CSV

CSV (Comma Separated Values) is a common text file format for tabular data. RiskScape can read CSV files directly and use them in your models.

CSV files are useful for storing relational data, such as asset inventories, vulnerability tables, or lookup data.

Default behaviour

When RiskScape loads data from a CSV file, it assigns the text type to each column by default. For example, using the following cities.csv file as a model input would result in four attributes (name, latitude, longitude, and population), all of which are text-strings.

name,latitude,longitude,population
Wellington,-41.2924,174.7787,1816000
Auckland,-36.8509,174.7645,520971

This data could not be used for any spatial operations because the coordinates are text type, rather than geometry type. The population attribute could not be multiplied by a scale-factor because it is text, rather than floating or integer type.

In order to load the data into a more usable format, you would previously have needed to define a bookmark, like this:

[bookmark cities]
location = cities.csv
set-attribute.geometry = create_point(latitude, longitude)
set-attribute.population = float(population)
crs-name = EPSG:4326

Type detection

RiskScape can automatically detect and apply more appropriate data types when loading CSV files. This makes it easier to work with numeric data and geometry without having to manually convert text values via set-attribute and map-attribute bookmark parameters.
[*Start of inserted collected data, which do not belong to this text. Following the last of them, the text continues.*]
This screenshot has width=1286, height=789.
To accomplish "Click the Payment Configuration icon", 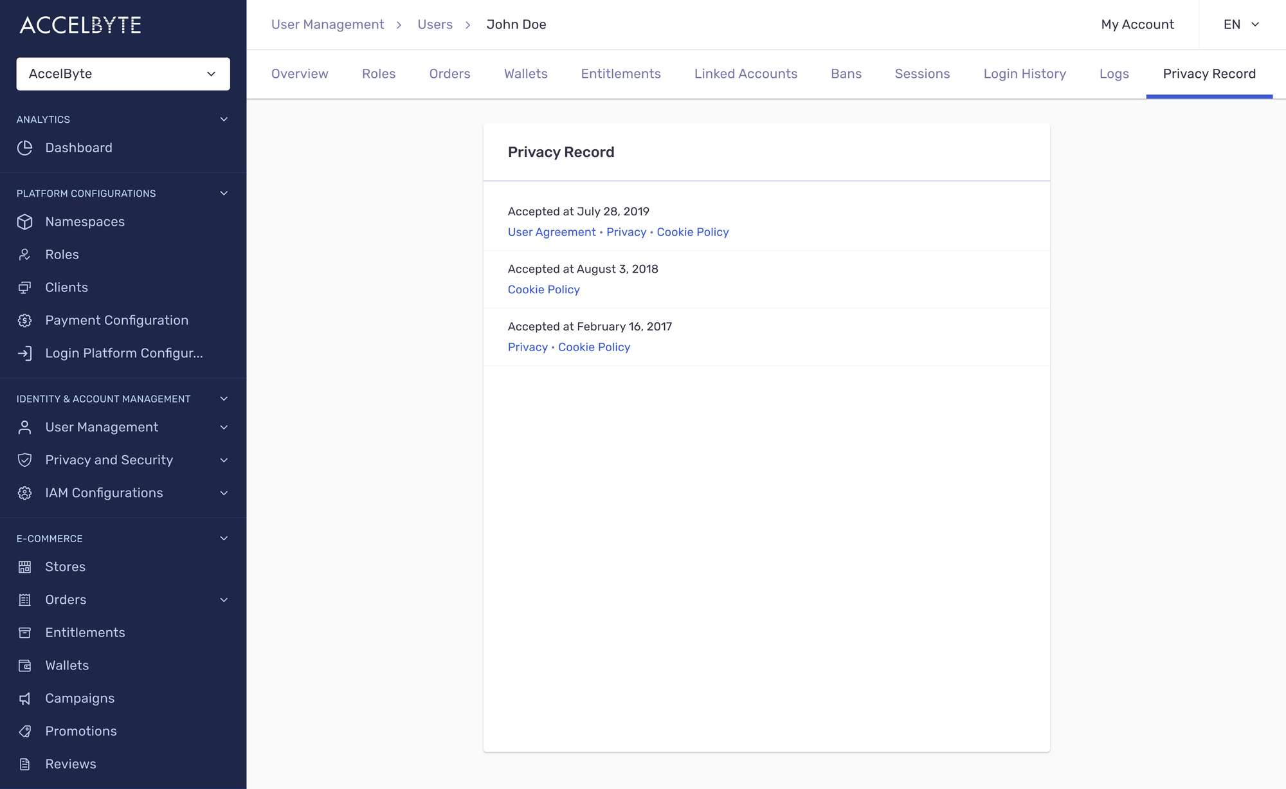I will pyautogui.click(x=26, y=320).
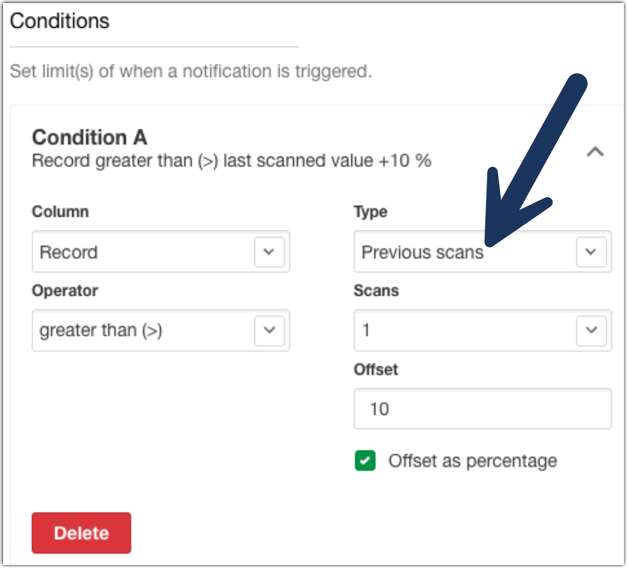Viewport: 627px width, 568px height.
Task: Click the Condition A heading
Action: click(89, 138)
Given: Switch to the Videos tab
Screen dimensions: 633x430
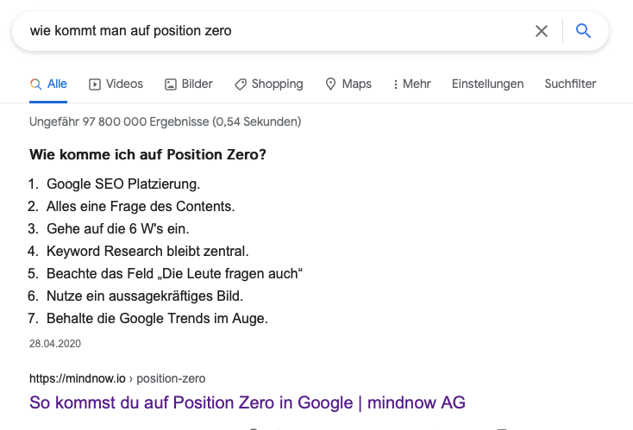Looking at the screenshot, I should (x=124, y=84).
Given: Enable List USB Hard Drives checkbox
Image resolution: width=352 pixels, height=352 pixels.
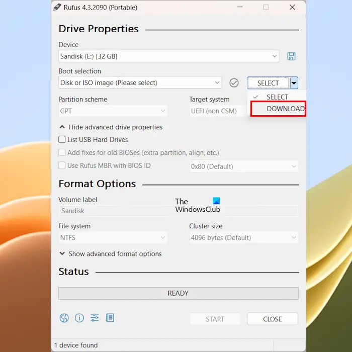Looking at the screenshot, I should [62, 139].
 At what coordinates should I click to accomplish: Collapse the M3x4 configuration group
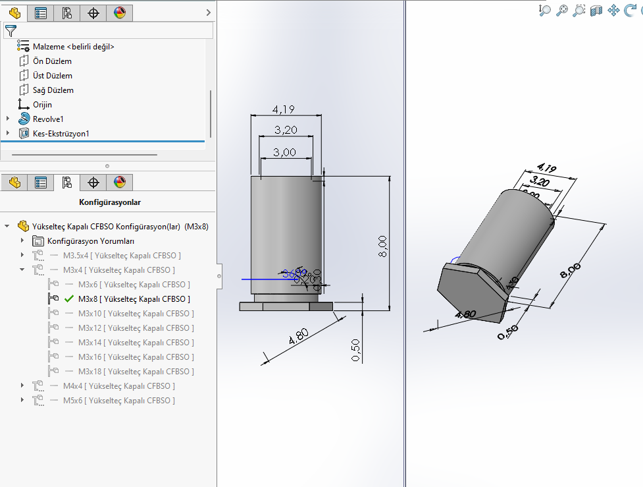(x=22, y=270)
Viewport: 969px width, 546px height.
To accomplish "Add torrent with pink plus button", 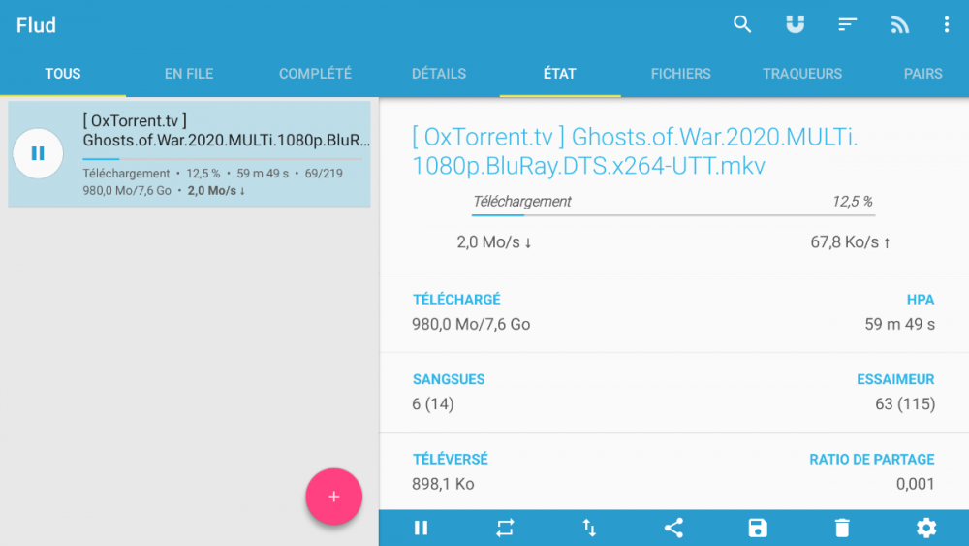I will pyautogui.click(x=334, y=497).
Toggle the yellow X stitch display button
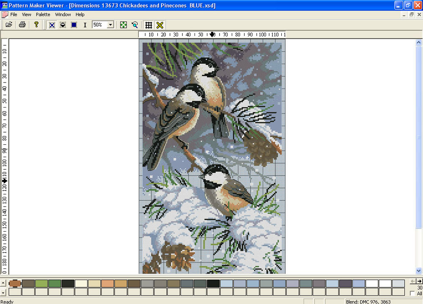 [x=159, y=25]
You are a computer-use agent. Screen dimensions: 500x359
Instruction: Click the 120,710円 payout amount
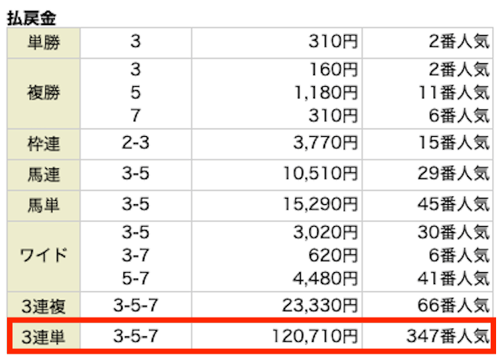pos(314,336)
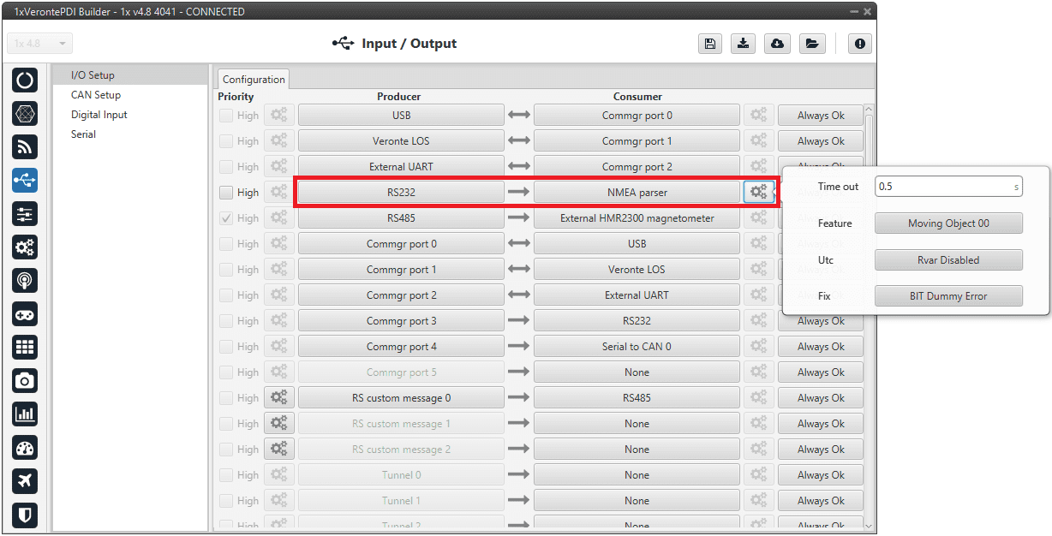Switch to the Configuration tab
This screenshot has width=1052, height=536.
click(x=254, y=80)
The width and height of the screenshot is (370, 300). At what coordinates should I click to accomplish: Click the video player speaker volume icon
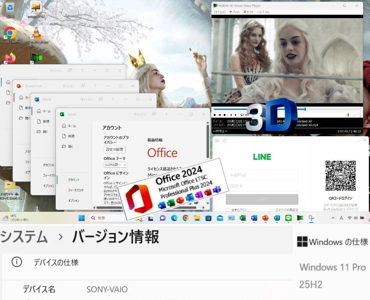pos(348,115)
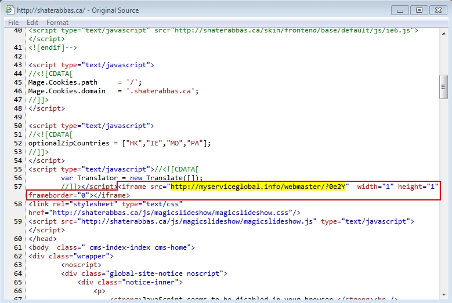Select line number 57 in the gutter
This screenshot has width=452, height=303.
pos(17,187)
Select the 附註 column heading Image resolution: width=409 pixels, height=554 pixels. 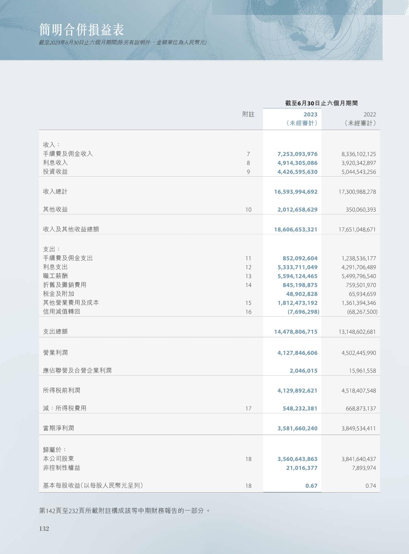[x=248, y=115]
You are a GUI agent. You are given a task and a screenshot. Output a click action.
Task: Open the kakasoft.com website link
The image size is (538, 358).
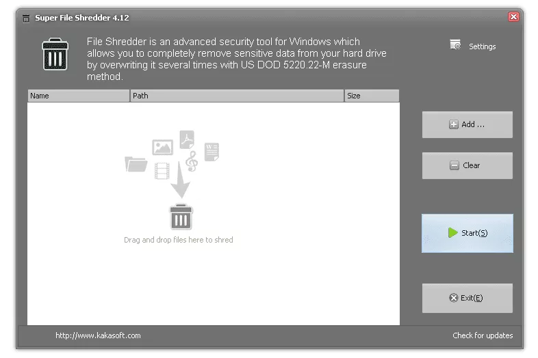point(98,335)
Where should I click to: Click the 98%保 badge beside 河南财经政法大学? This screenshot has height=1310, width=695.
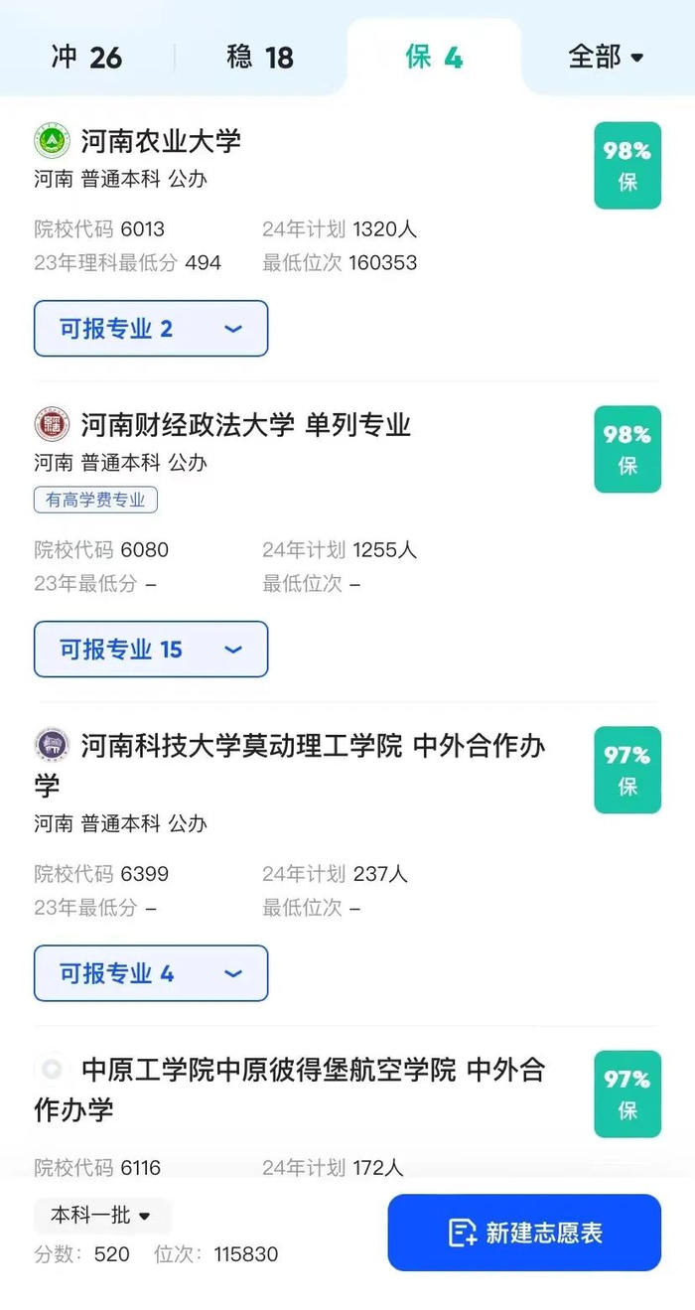point(626,449)
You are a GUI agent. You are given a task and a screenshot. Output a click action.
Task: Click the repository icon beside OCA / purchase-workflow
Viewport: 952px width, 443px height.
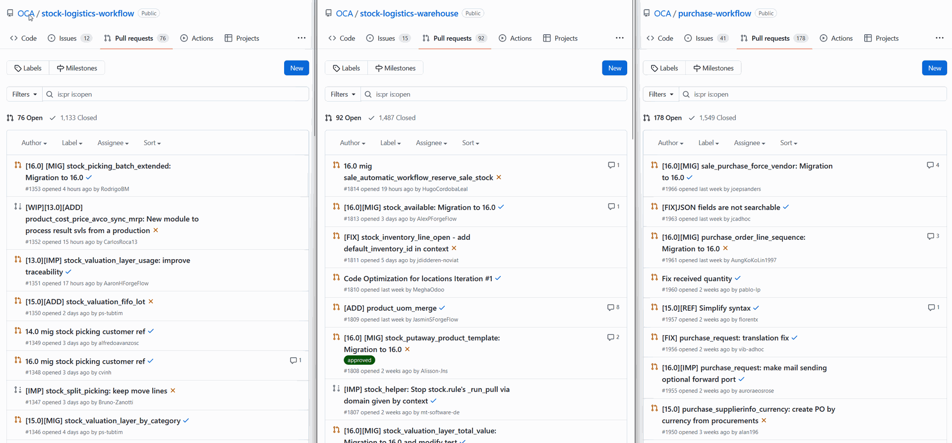click(x=647, y=13)
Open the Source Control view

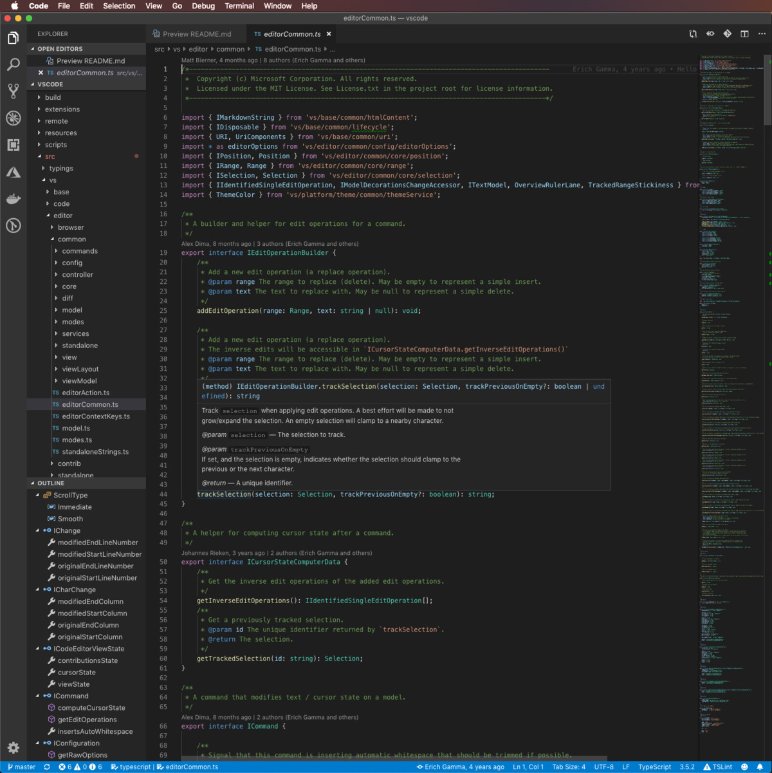point(13,91)
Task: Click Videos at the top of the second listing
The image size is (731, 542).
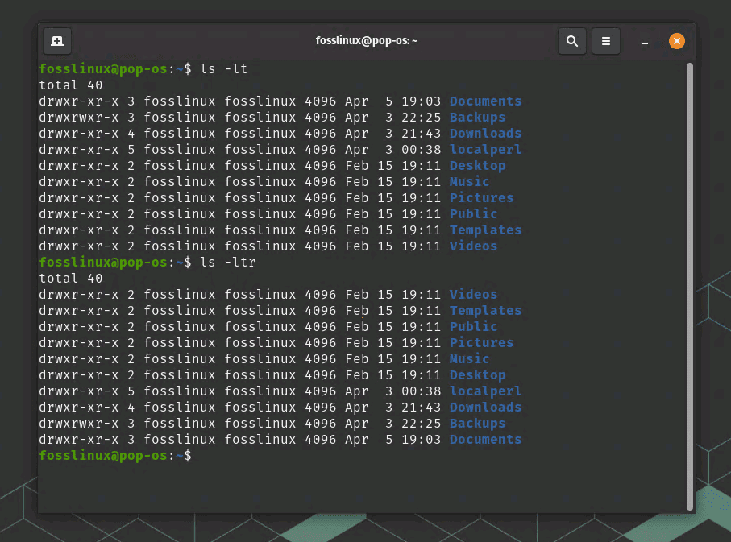Action: (x=473, y=295)
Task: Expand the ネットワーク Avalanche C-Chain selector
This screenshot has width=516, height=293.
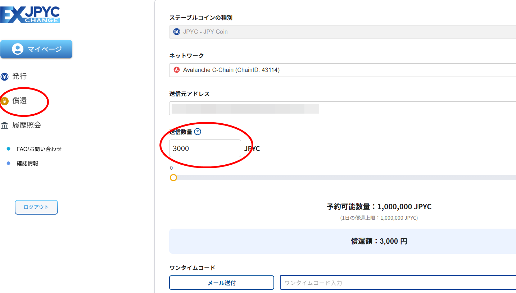Action: click(x=342, y=70)
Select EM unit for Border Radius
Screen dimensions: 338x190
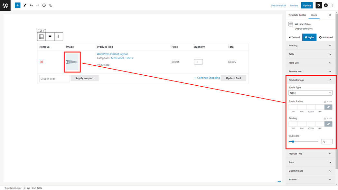(331, 101)
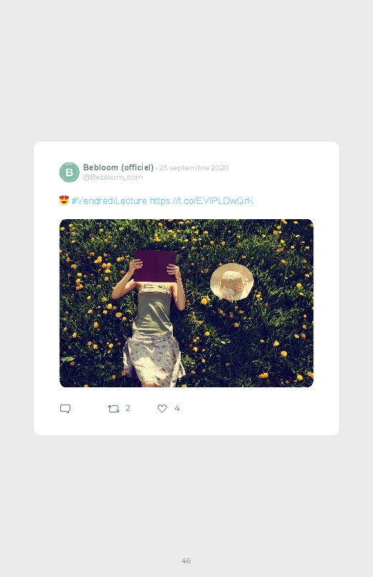
Task: Open the #VendrediLecture hashtag
Action: click(x=109, y=200)
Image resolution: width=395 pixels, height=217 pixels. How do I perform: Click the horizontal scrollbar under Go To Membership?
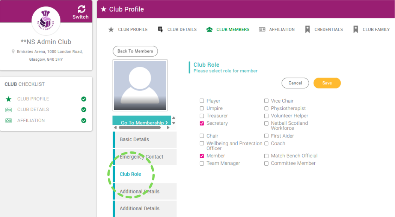[x=140, y=127]
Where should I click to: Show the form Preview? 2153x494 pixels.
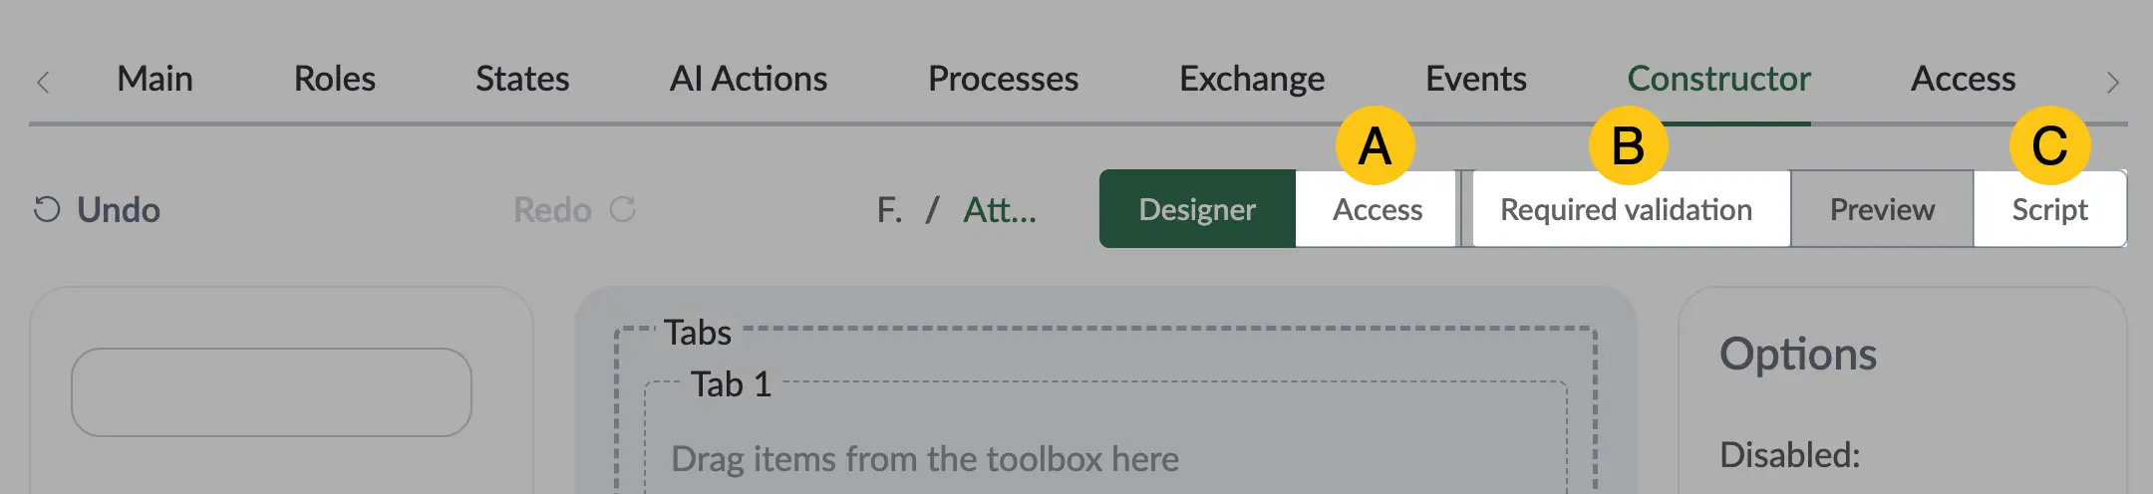(1882, 209)
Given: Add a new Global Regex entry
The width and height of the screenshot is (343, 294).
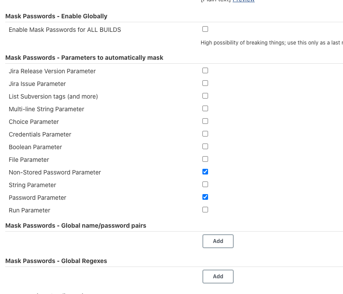Looking at the screenshot, I should (x=218, y=277).
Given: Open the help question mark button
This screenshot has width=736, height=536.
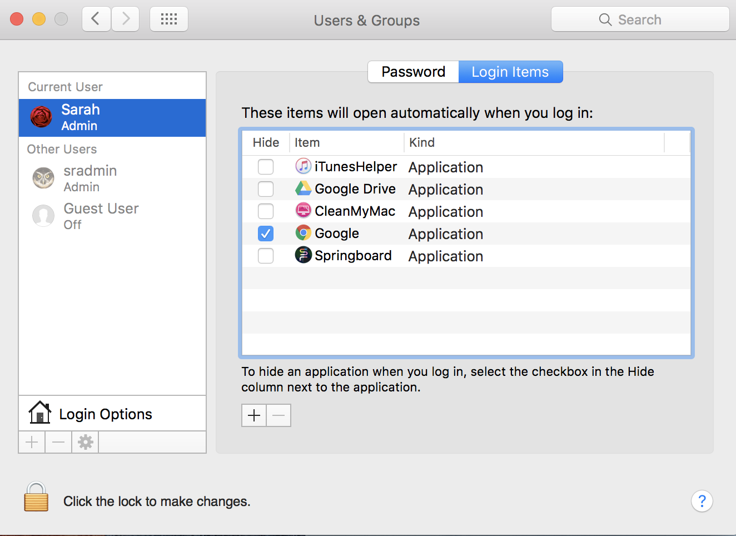Looking at the screenshot, I should (x=702, y=501).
To enable type detection, simply add type-detection = true to your bookmark, e.g.

[bookmark my-csv-data]
location = PATH/TO/data.csv
format = csv
type-detection = true

Note

Type detection scans all of the data in the CSV file. This is convenient for smaller CSV files, but can take a long time for very large files (e.g. more than 100MB).

Type detection is applied after any other attribute mapping operations (i.e. set-attribute or map-attribute).

Numeric columns

Type detection scans all text columns looking for numeric values:

  • If a column contains only numeric values, the type will be changed to floating.

  • If a column contains a mix of numeric and empty values, the type will be changed to nullable('floating'). This allows RiskScape to handle missing data appropriately.

Note

If any rows contain text that cannot be converted to a number, RiskScape will assume it is not numeric, even if all the other rows are.

Geometry

When type detection finds numeric latitude and longitude columns in your CSV file, it can automatically create a geometry attribute. This makes it easy to use CSV files containing point locations (such as building centroids) in your models.

RiskScape will add a geometry attribute when:

  • numeric columns are found for latitude and longitude coordinates

  • there is no other geometry attribute already present

The geometry value added will be a point in the EPSG:4326 CRS (i.e. WGS84).

The columns to use for the latitude and longitude coordinates is determined by:

  • Looking for an exact match in column name. RiskScape looks for columns called longitude, long, or lon for longitude, in that order, and latitude or lat for latitude.

  • Searching for column names that contain latitude and longitude as sub-strings, e.g. Building_latitude or Longitude_best_guess.

In both cases the search:

  • Is case insensitive, so Lat and LAT would both be acceptable latitude attribute names

  • Uses the first match, so if lat and custom_latitude are both present then lat would be used.

Note

RiskScape does not currently automatically detect columns containing Well-Known Text (WKT), e.g. POINT(174.7787 -41.2924).

.